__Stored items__
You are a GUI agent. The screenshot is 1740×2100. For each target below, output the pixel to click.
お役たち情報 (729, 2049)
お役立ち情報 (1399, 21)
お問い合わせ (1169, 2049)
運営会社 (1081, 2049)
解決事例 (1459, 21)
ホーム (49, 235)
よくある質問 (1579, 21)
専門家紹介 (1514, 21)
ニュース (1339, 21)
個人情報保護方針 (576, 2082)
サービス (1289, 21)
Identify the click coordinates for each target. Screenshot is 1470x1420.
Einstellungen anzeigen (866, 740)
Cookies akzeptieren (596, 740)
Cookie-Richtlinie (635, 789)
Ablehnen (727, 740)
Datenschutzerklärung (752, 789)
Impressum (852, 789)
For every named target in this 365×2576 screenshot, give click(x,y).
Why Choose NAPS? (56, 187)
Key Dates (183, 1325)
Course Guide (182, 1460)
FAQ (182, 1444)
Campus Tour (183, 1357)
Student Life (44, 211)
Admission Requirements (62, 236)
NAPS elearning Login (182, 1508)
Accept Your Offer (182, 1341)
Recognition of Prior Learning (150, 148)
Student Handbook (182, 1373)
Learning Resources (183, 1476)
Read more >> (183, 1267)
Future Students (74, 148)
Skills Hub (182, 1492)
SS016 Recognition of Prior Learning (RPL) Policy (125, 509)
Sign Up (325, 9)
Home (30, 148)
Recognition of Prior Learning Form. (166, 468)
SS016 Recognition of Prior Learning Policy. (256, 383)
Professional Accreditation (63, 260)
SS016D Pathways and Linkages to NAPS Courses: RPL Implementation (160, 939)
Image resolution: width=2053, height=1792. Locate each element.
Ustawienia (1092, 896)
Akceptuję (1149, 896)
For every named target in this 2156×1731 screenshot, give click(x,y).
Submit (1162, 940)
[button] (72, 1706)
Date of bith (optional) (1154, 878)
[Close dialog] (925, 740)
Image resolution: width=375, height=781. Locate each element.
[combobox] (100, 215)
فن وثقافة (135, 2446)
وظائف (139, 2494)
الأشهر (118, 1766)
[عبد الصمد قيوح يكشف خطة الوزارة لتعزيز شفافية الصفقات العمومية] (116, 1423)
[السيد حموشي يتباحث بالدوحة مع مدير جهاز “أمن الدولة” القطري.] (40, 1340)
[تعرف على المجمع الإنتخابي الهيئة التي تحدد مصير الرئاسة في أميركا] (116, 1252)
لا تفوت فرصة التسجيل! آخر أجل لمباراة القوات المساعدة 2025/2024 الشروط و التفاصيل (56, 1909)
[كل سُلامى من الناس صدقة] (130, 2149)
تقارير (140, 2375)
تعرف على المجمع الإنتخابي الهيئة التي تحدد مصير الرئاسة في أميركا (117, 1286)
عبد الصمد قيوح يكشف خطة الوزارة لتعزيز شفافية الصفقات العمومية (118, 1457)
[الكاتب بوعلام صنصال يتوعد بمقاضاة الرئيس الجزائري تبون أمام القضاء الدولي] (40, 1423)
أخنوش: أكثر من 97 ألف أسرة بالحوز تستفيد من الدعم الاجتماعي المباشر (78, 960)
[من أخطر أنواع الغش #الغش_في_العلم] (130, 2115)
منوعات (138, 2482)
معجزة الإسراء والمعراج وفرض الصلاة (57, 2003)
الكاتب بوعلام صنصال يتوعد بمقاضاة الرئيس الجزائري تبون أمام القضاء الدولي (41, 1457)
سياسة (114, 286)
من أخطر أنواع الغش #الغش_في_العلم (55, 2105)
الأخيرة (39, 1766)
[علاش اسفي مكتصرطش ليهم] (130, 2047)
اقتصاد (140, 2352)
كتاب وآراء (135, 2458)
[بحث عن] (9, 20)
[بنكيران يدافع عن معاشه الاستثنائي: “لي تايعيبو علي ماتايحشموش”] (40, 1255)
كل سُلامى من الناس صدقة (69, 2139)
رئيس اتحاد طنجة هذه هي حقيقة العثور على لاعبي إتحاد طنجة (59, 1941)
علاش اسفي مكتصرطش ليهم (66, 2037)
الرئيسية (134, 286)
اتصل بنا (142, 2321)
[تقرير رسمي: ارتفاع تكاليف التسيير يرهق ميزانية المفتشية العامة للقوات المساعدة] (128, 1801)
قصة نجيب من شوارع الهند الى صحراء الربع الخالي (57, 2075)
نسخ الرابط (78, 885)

__Work order__
Nothing but a number should be given: the count of lines in the data above with the word "شفافية".

__Your response__
2